Passage:

☆ ☆ ☆

A recent survey by the Food Commission, illustrated that a shopping basket of 'healthier options' was a staggering 51% more expensive than a basket of standard processed foods. They also found that healthy options were not available in many discount stores, especially a good range of fresh fruit, vegetables and staple foods which need preparation such as flour and dry pasta.90 Next time you are in a supermarket you may like to ask why it is that fresh healthy produce is more expensive than processed food on their shelves.

A new trend is to promote the healthy aspect of food products, advertising the added vitamin and mineral content in processed food. It is not surprising that vitamins have to be added to products as intensive agriculture and processing have led to a massive decrease in the nutrient levels in foods.91

So exactly what's in processed foods? Take 'Sunny Delight', the Procter and Gamble drink often mistaken for fruit juice. It consists of water, high fructose corn syrup (major ingredient in synthetic fizzy drinks) and 2% or less of each of the following: Concentrated orange juice, concentrated tangerine juice, concentrated lime juice, concentrated grapefruit juice, citric acid ascorbic acid (vitamin C), beta-carotene, thiamin hydrochloride (vitamin B1), natural flavours (catch-all term for synthetic flavourings that do not have to be listed on the label), food starch-modified sodium citrate, cottonseed oil, propylene glycol alginate, xanthan gum, guar gum, sodium hexametaphosphate, potassium sorbate (to protect flavor), yellow #5, yellow #6.

With this knowledge, its tempting to just eat a nice juicy organic orange or home-grown apple instead. Its probably cheaper and certainly better for you!

Choice? Convenience? And value?

When we look more closely at the hidden costs of supermarkets, the choice, convenience and value they supposedly offer becomes questionable. By putting small independent retailers out of business, they are hardly providing choice. By forcing consumers to use cars for their weekly shop, they are hardly convenient, and when we calculate the cost to the taxpayer, small farmers, our health and the environment of 'cheap food', it doesn't seem such good value. This is not just the opinion of middle class environmentalists, as the recent submission by the National Consumer Council to the 'Food Policy Commission of Food and Farming by Low Income Consumers' shows.92

Supermarkets are not fair competition; in fact they are exploiting you and me. They are also preventing the development of a vibrant and exciting local food economy.

Just think: supermarkets could become real market centres again owned by their local communities and producers, where farmers from the local region would sell their seasonal produce, and local producers would bring their wares. All products from further afield would be fairly traded and imported by small companies. There does not need to be exploitation in the food system..

☆ ☆ ☆

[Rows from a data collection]
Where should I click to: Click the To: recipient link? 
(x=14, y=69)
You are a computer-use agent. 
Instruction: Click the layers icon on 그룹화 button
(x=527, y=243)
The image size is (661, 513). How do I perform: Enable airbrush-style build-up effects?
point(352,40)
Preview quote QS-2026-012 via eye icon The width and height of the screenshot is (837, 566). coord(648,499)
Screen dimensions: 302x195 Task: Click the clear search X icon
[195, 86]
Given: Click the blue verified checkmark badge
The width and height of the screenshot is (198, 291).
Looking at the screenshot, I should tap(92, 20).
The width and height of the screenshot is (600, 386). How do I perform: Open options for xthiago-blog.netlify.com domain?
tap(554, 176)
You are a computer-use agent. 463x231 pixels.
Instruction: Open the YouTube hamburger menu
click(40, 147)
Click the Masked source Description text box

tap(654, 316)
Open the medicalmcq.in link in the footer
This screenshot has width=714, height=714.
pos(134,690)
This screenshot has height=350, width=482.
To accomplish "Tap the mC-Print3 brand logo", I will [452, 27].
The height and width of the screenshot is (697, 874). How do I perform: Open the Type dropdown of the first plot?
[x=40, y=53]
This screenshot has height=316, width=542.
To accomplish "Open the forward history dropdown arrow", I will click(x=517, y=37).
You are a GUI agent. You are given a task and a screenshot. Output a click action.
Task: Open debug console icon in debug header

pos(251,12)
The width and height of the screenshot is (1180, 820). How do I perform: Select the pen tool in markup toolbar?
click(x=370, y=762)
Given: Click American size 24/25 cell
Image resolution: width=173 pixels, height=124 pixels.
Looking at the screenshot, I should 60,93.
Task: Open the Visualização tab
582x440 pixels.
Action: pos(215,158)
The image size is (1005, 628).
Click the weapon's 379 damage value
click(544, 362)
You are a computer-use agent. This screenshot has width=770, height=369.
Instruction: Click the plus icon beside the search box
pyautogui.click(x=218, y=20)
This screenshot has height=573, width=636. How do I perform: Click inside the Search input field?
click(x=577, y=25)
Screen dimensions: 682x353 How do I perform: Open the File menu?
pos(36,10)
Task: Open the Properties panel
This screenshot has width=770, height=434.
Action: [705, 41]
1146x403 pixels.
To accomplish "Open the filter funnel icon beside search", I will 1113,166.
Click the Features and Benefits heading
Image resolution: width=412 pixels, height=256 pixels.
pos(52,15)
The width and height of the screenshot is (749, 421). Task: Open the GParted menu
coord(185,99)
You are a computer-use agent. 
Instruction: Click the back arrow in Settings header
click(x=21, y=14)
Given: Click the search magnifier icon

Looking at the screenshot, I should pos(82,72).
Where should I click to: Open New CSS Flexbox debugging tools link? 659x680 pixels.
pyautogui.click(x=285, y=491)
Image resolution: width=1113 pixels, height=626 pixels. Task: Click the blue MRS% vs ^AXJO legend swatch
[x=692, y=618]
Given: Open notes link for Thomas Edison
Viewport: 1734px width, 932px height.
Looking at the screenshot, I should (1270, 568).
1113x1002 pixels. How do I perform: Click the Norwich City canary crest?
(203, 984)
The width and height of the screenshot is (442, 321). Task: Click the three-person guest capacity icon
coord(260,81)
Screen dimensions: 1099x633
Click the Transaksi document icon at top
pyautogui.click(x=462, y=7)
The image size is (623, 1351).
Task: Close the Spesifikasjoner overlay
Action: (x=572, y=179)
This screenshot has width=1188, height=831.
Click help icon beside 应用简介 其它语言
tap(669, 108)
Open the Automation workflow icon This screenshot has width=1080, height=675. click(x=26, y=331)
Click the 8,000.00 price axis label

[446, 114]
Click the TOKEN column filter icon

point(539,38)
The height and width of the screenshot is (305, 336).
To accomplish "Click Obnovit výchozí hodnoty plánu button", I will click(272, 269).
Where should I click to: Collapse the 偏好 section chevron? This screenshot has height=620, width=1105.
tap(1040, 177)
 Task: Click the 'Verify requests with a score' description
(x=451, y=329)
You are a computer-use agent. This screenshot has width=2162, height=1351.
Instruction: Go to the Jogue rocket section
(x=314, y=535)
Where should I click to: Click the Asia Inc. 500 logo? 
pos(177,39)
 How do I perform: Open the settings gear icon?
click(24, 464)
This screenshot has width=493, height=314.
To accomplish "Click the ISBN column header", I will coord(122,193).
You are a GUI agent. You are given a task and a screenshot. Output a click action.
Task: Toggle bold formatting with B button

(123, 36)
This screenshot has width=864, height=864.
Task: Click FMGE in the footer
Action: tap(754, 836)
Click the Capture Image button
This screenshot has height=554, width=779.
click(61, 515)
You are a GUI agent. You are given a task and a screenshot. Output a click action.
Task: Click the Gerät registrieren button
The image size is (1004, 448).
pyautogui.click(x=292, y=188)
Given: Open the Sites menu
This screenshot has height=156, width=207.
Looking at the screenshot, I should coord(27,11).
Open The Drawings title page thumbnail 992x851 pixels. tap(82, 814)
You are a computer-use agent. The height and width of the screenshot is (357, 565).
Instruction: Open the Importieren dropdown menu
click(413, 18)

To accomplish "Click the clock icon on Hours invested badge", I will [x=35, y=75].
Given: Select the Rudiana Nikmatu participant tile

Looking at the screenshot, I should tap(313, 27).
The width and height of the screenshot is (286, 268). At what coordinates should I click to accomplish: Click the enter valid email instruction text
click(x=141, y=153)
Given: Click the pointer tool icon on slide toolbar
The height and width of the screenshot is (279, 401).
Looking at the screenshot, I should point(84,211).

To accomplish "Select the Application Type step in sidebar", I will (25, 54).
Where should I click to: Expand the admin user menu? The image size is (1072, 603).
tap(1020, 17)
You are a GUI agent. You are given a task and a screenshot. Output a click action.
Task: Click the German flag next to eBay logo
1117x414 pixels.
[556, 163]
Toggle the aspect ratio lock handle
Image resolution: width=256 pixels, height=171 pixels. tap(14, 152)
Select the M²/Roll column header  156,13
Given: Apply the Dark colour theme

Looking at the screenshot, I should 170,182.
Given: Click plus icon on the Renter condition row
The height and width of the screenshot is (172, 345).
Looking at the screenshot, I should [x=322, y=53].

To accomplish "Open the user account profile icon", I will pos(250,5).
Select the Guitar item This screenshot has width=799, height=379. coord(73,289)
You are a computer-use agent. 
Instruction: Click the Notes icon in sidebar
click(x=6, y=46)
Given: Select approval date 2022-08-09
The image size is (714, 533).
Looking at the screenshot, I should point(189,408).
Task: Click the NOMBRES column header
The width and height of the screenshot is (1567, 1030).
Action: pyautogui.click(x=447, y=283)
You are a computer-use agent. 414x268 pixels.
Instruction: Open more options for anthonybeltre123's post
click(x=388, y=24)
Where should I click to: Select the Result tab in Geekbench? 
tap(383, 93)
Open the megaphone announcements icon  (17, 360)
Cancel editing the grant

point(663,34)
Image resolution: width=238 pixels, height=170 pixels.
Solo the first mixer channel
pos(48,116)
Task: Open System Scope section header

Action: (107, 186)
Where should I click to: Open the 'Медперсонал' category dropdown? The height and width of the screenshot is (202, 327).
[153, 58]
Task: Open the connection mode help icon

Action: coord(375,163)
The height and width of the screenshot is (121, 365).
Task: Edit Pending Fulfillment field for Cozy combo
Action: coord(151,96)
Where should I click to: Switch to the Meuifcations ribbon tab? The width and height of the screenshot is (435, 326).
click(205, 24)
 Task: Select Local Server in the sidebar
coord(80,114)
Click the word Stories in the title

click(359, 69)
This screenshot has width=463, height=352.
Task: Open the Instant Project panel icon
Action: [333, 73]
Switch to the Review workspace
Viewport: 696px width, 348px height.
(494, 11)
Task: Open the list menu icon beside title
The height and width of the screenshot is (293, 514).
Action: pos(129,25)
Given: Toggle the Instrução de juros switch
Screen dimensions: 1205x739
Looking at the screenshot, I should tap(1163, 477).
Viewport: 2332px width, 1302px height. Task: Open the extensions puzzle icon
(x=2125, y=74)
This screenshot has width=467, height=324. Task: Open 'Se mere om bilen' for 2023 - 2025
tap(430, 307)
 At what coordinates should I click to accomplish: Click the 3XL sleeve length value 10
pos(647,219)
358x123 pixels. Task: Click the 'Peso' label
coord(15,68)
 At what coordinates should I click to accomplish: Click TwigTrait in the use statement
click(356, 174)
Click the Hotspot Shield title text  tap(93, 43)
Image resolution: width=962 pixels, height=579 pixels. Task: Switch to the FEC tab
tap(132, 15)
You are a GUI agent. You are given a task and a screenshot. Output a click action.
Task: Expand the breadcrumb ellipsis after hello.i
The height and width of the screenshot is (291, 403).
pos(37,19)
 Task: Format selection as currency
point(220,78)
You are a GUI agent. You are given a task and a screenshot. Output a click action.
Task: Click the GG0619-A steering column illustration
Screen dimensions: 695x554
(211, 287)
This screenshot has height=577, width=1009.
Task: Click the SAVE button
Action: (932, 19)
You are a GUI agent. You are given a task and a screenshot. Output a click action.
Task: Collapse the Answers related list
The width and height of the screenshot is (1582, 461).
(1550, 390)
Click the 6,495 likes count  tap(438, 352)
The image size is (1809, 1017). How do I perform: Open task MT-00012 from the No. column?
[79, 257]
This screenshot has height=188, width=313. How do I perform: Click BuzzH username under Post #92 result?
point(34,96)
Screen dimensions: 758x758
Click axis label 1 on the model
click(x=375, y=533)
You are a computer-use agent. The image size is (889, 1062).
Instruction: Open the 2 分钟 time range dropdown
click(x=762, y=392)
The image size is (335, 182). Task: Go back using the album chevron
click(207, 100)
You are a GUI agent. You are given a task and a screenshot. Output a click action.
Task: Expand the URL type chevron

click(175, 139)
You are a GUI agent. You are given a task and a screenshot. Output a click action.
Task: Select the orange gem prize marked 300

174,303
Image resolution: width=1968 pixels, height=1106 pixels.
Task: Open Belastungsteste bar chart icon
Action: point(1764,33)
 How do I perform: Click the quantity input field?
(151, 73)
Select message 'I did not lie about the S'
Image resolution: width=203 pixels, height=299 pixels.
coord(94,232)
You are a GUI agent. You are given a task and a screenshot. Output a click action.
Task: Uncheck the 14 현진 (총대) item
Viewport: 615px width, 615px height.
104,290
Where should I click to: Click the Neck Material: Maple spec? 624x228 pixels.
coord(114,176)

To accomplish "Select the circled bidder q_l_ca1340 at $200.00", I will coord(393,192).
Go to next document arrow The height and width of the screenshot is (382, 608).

☆ ☆ ☆

Exercises to complete:
**A.** In the rows from the data collection, copy out word for word the lines starting at the line containing "Given: Click the pointer" and ending at the line containing "tap(383, 93)", both included.
**B.** Continue the passage about supermarkets and the cost of processed food from its last sentence.

Answers below:
**A.**
Given: Click the pointer tool icon on slide toolbar
The height and width of the screenshot is (279, 401).
Looking at the screenshot, I should point(84,211).

To accomplish "Select the Application Type step in sidebar", I will (25, 54).
Where should I click to: Expand the admin user menu? The image size is (1072, 603).
tap(1020, 17)
You are a GUI agent. You are given a task and a screenshot. Output a click action.
Task: Click the German flag next to eBay logo
1117x414 pixels.
[556, 163]
Toggle the aspect ratio lock handle
Image resolution: width=256 pixels, height=171 pixels. tap(14, 152)
Select the M²/Roll column header  156,13
Given: Apply the Dark colour theme

Looking at the screenshot, I should 170,182.
Given: Click plus icon on the Renter condition row
The height and width of the screenshot is (172, 345).
Looking at the screenshot, I should [x=322, y=53].

To accomplish "Open the user account profile icon", I will pos(250,5).
Select the Guitar item This screenshot has width=799, height=379. coord(73,289)
You are a computer-use agent. 
Instruction: Click the Notes icon in sidebar
click(x=6, y=46)
Given: Select approval date 2022-08-09
The image size is (714, 533).
Looking at the screenshot, I should point(189,408).
Task: Click the NOMBRES column header
The width and height of the screenshot is (1567, 1030).
Action: pyautogui.click(x=447, y=283)
You are a computer-use agent. 414x268 pixels.
Instruction: Open more options for anthonybeltre123's post
click(x=388, y=24)
Where should I click to: Select the Result tab in Geekbench? 
tap(383, 93)

**B.**
And for dessert…what you can do about it?

There are alternatives to supermarkets that are community focused, environmentally sustainable and gathering momentum. What they need is your support.

Individual /local action:

  • Take an interest in where your food comes from.
  • Boycott supermarkets and large food manufacturers. Yes I know that we are not all saints, so maybe just buy the essentials from the supermarkets
  • Support small, independent suppliers, processors and retailers.
  • Buy imported goods only when they cannot be grown in this country.
  • Support local farmers by using their farm shops, organic box schemes, going to farmers markets.
  • Encourage small retailers to stock locally produced food.
  • Grow your own vegetables.
  • Consider becoming vegetarian or vegan as a way of reducing your own support for industrial farming methods.
  • Help set up new methods of distribution locally, eg. co-operatives for marketing local produce locally, consumer co-operatives to buy healthy food in bulk for your community and delivery schemes.
  • Set up a community shop. Find out about community-owned retailing. Contact Toby Peters on 01435-883005 or toby@easynet.co.uk.
  • Support farmer's actions to end their exploitation at the hands of the supermarkets. See Farmer's For Action campaign. www.farmersforaction.org 
  • We need to start the conversation in society - why do we have supermarkets? and why do we need them at all?
Current Legislative ideas:
  • Support the 'Food Justice' bill to abolish food poverty in the UK. Spearheaded by Alan Simpson MP with a core of organisations including Sustain, Child Poverty Action Group, Help the Aged and Friends of the Earth. Contact Ron Bailey 020 8698 3682. Email: enquiries@foodjustice.org.uk
  • Lobby for more help for farmers to convert to organic production through the 'Organic Targets' Bill that aims for 30% of farmland to be organic by 2010. Contact Sustain or FoE for more information (see below).
  • Support the 'Localisation Bill' which has provision for more investment in a local food economy. Contact Sustain for more information.

Policy recommendations:

After allowing supermarkets to come up with voluntary codes, it is clear that these do not work. Well intentioned projects such as 'Race to the Top' or the Ethical Trading Initative, which work with the supermarkets, have led to superficial changes, but are often undermined by the supermarkets themselves.

We need strong government legislation to curb the power of supermarkets, to prevent the exploitation of suppliers and the destruction of small retailers and the attendant social and environmental costs.

Ideas on the table include a strong enforceable supplier code of practice drawn up by the suppliers themselves; a 'Local food targets act' for the UK and local seasonal produce to be supplied in supermarkets; an independent regulator for the supermarkets 'OffTrolley' (!); and regulation on gangmasters to stop the exploitation of farm-workers and undocumented migrants.

A major rethink of Competition law in relation to supermarkets is urgently needed both in the UK and European Union. The question we need to ask is 'what are the real effects of having food retailing concentrated in the hands of so few companies?'. We need to investigate more thoroughly how monopolies and oligopolies affect suppliers as well as consumers and also look at local monopolies. We could follow the example of other European countries in curbing persistent below-cost selling.

It makes sense to relocalise food production and retailing. This would include building covered food markets, through We should also limit supermaket developments through a mandatory economic impact assessment to be undertaken before a supermarket is granted planning permission. There could be a cap on retailer floor space.

Supermarkets could be taxed for the environmental pollution they cause, with taxation on non-recyclable packaging, excessive transportation and car-parking spaces.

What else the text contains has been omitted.